Start of GIVEN RECORDS

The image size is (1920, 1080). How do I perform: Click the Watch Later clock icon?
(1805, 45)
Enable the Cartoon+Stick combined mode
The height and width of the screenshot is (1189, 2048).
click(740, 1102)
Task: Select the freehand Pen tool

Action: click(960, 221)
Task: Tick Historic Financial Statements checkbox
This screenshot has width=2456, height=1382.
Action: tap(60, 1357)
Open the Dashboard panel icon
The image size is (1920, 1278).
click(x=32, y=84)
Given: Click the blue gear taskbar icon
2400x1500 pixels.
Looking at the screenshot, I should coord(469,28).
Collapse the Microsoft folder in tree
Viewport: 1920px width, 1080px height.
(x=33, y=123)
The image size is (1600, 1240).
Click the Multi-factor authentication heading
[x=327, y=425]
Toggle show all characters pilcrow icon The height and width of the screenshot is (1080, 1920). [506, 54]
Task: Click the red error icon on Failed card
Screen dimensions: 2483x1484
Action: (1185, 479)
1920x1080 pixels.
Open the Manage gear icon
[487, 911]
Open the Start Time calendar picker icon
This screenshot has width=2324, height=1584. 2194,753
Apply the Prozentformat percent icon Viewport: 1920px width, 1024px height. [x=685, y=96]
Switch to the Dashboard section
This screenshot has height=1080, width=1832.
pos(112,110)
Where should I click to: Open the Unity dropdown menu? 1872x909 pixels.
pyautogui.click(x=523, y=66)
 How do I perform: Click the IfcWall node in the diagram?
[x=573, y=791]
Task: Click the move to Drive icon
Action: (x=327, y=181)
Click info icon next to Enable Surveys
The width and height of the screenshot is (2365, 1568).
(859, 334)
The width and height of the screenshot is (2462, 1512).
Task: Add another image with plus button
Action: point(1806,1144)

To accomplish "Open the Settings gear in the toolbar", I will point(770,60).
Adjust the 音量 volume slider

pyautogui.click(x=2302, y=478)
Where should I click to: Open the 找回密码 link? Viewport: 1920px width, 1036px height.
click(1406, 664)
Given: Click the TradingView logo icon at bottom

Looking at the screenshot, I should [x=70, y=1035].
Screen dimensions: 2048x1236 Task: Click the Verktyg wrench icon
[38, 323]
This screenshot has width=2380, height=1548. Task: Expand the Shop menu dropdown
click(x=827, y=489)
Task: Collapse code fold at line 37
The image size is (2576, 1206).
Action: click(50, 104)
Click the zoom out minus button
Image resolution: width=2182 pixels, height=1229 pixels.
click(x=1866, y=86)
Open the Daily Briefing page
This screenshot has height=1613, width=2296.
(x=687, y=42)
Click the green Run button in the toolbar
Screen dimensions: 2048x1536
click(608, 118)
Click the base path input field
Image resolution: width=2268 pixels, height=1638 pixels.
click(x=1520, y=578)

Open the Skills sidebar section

End of GIVEN RECORDS

WORK TASK: Filter the entries above down to the lines containing the word "section".

SOLUTION:
Switch to the Dashboard section
Open the Skills sidebar section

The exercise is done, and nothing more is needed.